Would you write out every entry exactly, but without the pictures?

(Saved entries)
◇ ◇ ◇ ◇

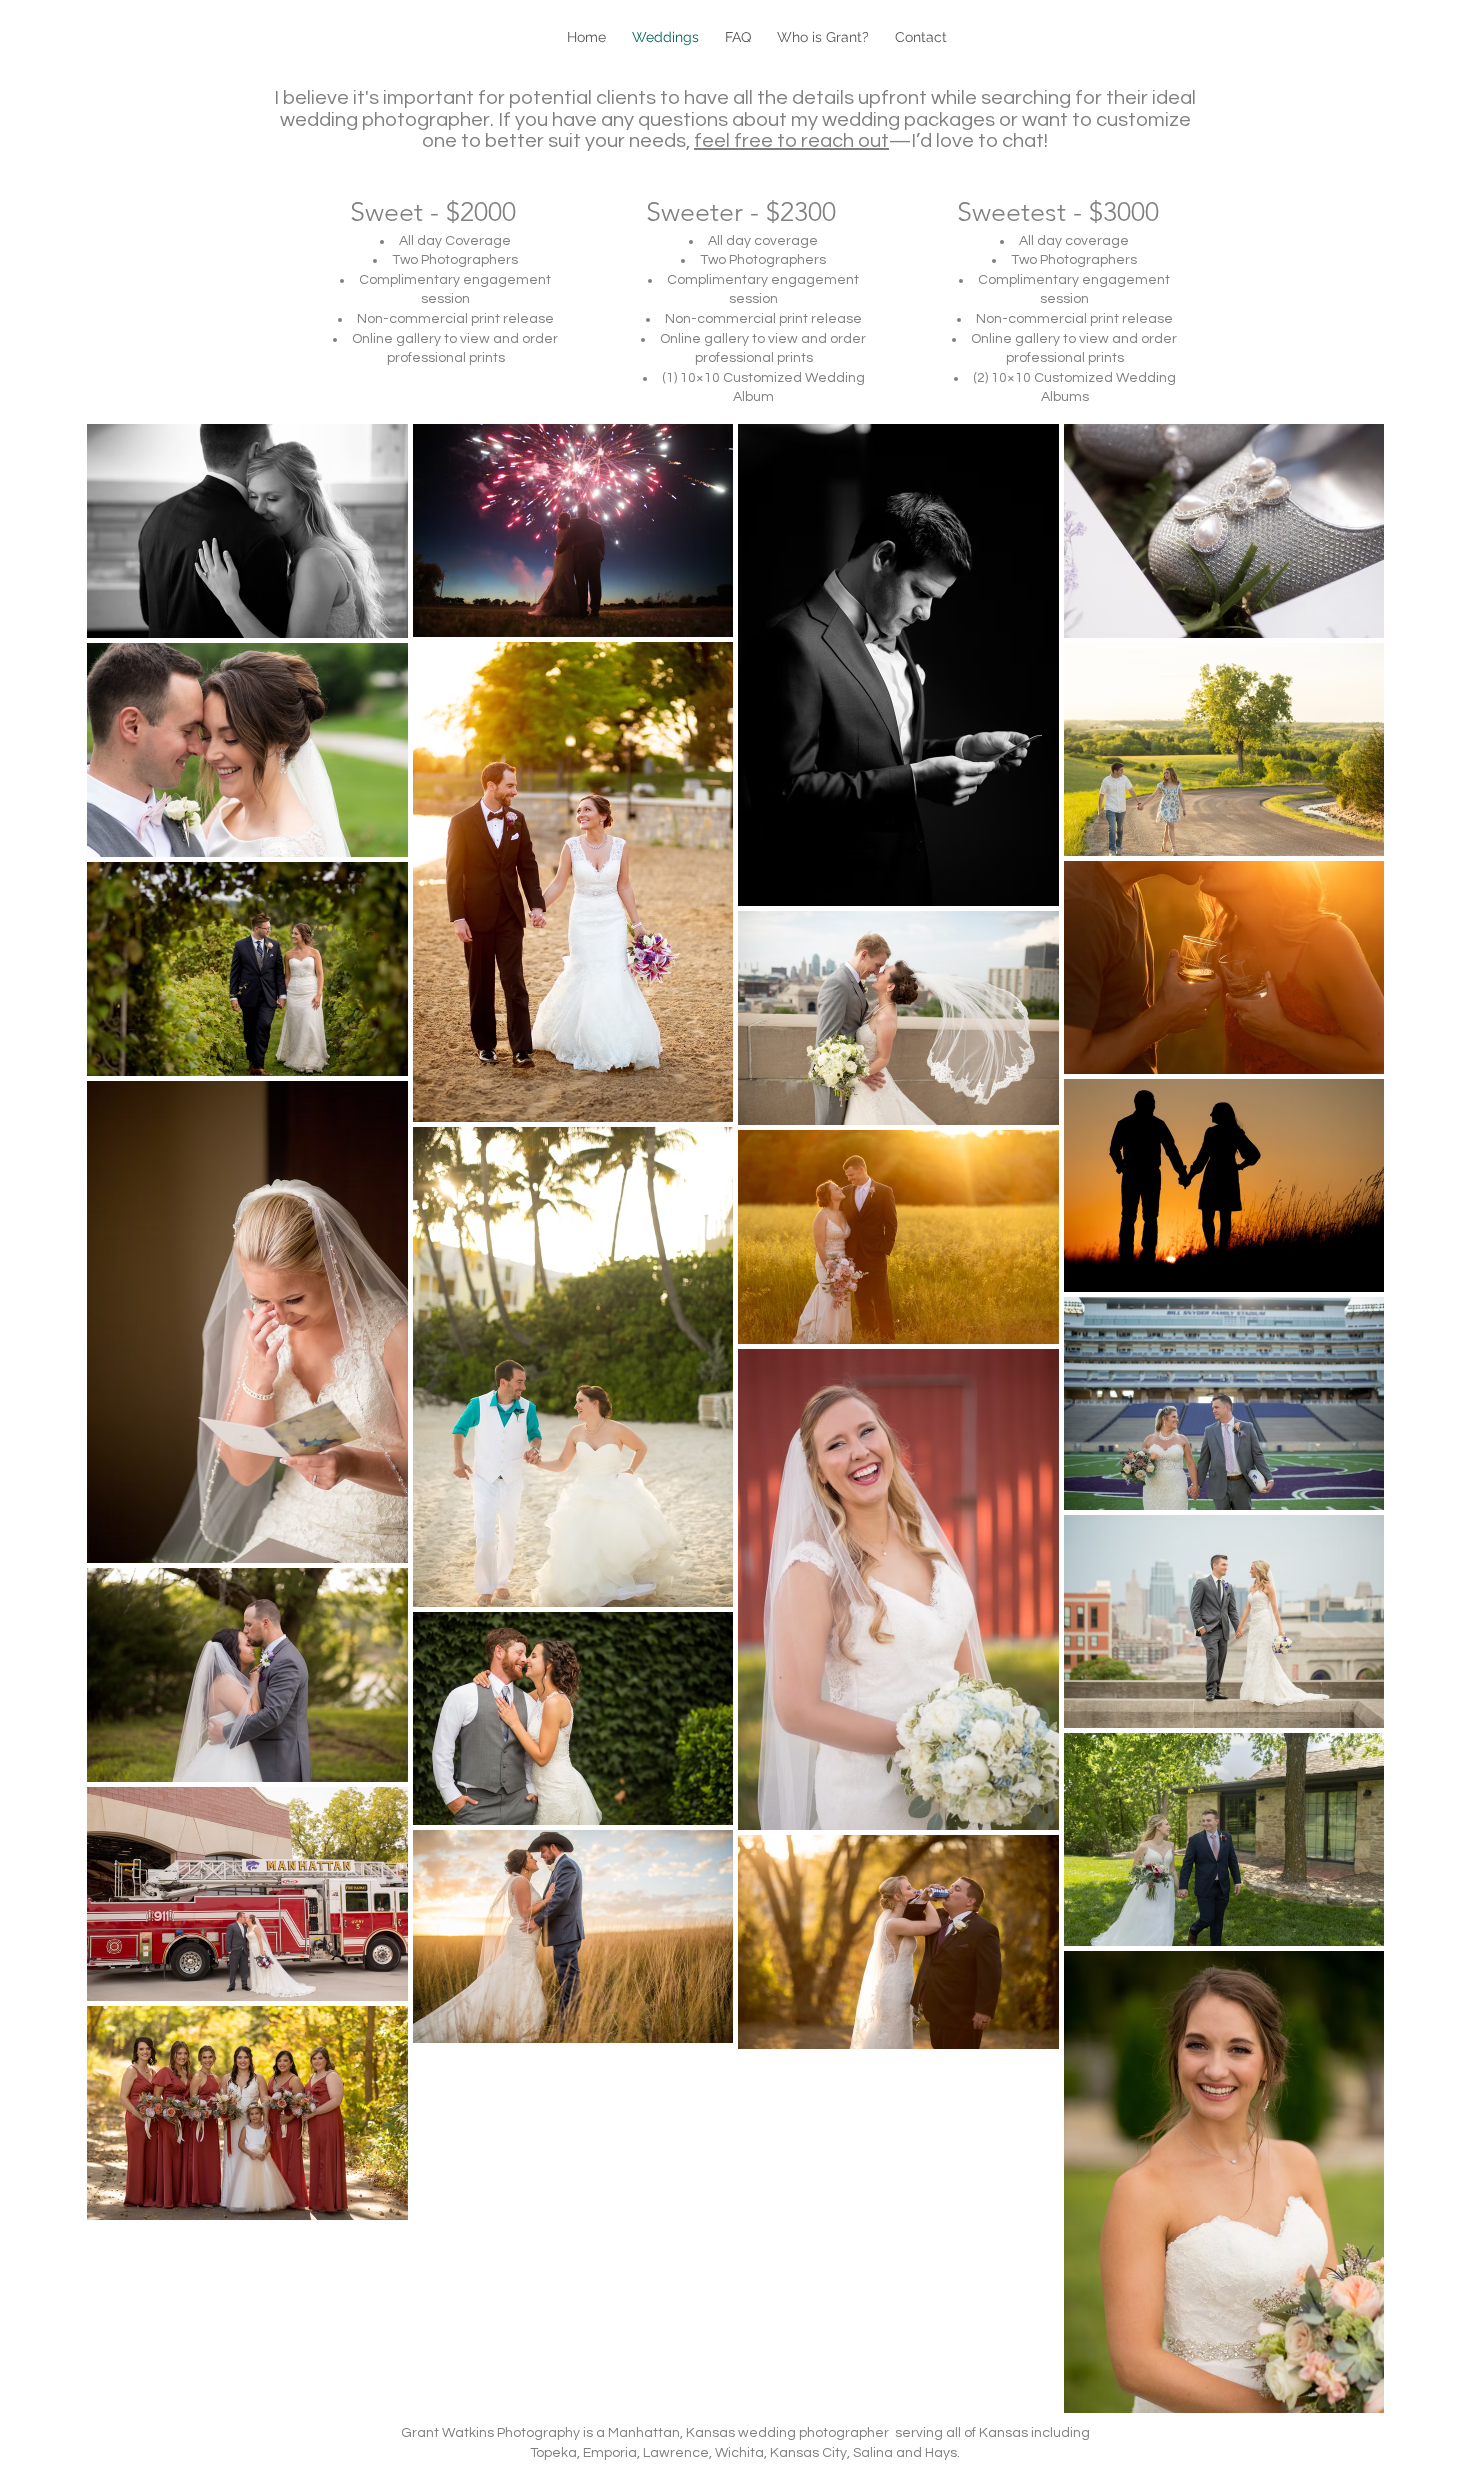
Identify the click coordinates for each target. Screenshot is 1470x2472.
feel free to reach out (791, 141)
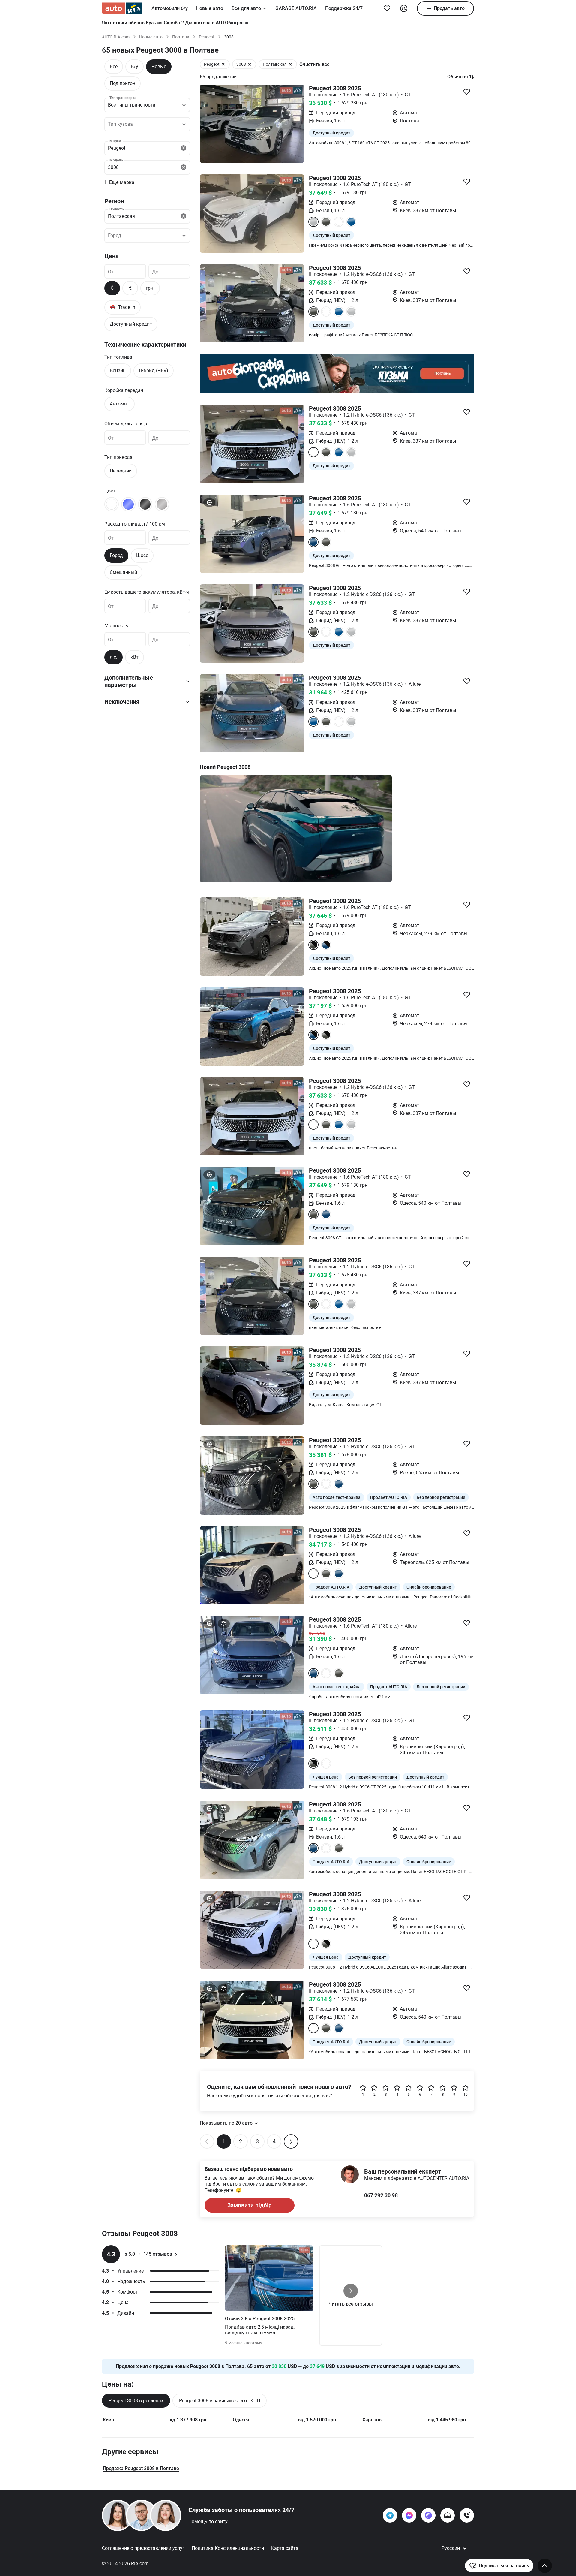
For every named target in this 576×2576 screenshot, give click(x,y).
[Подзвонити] (467, 2515)
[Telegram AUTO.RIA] (390, 2515)
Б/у (134, 66)
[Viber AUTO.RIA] (428, 2515)
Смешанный (123, 572)
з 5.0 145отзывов (148, 2254)
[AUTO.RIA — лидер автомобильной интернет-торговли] (122, 8)
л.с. (113, 657)
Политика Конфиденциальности (228, 2548)
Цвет (110, 490)
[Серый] (162, 504)
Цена (111, 256)
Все (114, 66)
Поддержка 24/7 (344, 8)
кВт (134, 657)
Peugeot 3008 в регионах (136, 2400)
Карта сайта (284, 2548)
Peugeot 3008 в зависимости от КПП (219, 2400)
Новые (159, 66)
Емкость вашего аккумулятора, (146, 592)
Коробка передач (123, 390)
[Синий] (128, 504)
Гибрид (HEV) (153, 370)
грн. (150, 288)
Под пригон (122, 83)
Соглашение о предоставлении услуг (143, 2548)
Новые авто (209, 8)
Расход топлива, (134, 524)
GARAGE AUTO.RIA (296, 8)
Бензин (118, 370)
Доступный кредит (131, 324)
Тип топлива (118, 357)
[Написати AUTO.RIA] (447, 2515)
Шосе (142, 555)
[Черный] (145, 504)
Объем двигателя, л (126, 423)
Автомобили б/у (170, 8)
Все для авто (246, 8)
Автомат (119, 404)
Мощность (116, 625)
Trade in (122, 306)
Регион (114, 201)
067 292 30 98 (381, 2195)
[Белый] (111, 504)
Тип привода (118, 457)
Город (116, 555)
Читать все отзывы (350, 2304)
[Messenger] (409, 2515)
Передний (121, 471)
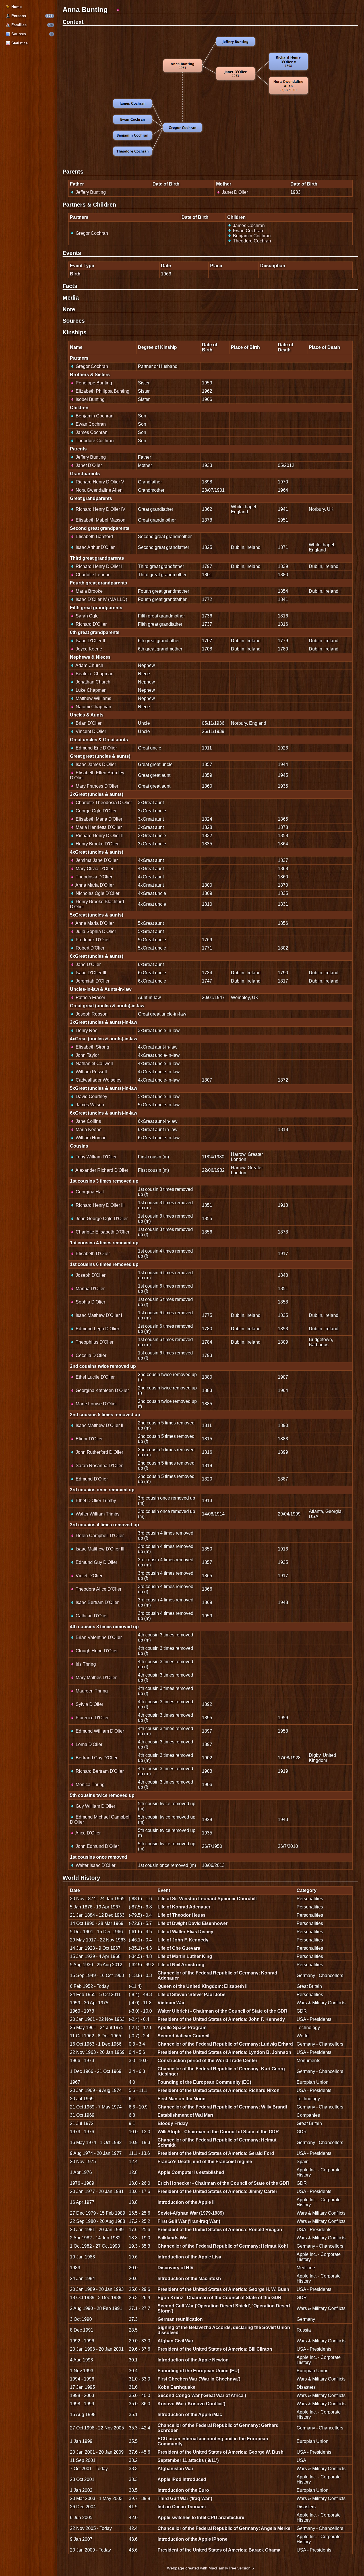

◇ ◇ ◇ ◇

● **Response to this exercise**:
Identify the click coordinates for each target. Screenshot is 1470x2472.
feel free to reach out (791, 141)
For every named target in this 576×2576 screenshot, give click(x,y).
[Подзвонити] (467, 2515)
[Telegram AUTO.RIA] (390, 2515)
Б/у (134, 66)
[Viber AUTO.RIA] (428, 2515)
Смешанный (123, 572)
з 5.0 145отзывов (148, 2254)
[AUTO.RIA — лидер автомобильной интернет-торговли] (122, 8)
л.с. (113, 657)
Политика Конфиденциальности (228, 2548)
Цвет (110, 490)
[Серый] (162, 504)
Цена (111, 256)
Все (114, 66)
Поддержка 24/7 (344, 8)
кВт (134, 657)
Peugeot 3008 в регионах (136, 2400)
Карта сайта (284, 2548)
Peugeot 3008 в зависимости от КПП (219, 2400)
Новые (159, 66)
Емкость вашего аккумулятора, (146, 592)
Коробка передач (123, 390)
[Синий] (128, 504)
Гибрид (HEV) (153, 370)
грн. (150, 288)
Под пригон (122, 83)
Соглашение о предоставлении услуг (143, 2548)
Новые авто (209, 8)
Расход топлива, (134, 524)
GARAGE AUTO.RIA (296, 8)
Бензин (118, 370)
Доступный кредит (131, 324)
Тип топлива (118, 357)
[Написати AUTO.RIA] (447, 2515)
Шосе (142, 555)
[Черный] (145, 504)
Объем двигателя, л (126, 423)
Автомобили б/у (170, 8)
Все для авто (246, 8)
Автомат (119, 404)
Мощность (116, 625)
Trade in (122, 306)
Регион (114, 201)
067 292 30 98 (381, 2195)
[Белый] (111, 504)
Тип привода (118, 457)
Город (116, 555)
Читать все отзывы (350, 2304)
[Messenger] (409, 2515)
Передний (121, 471)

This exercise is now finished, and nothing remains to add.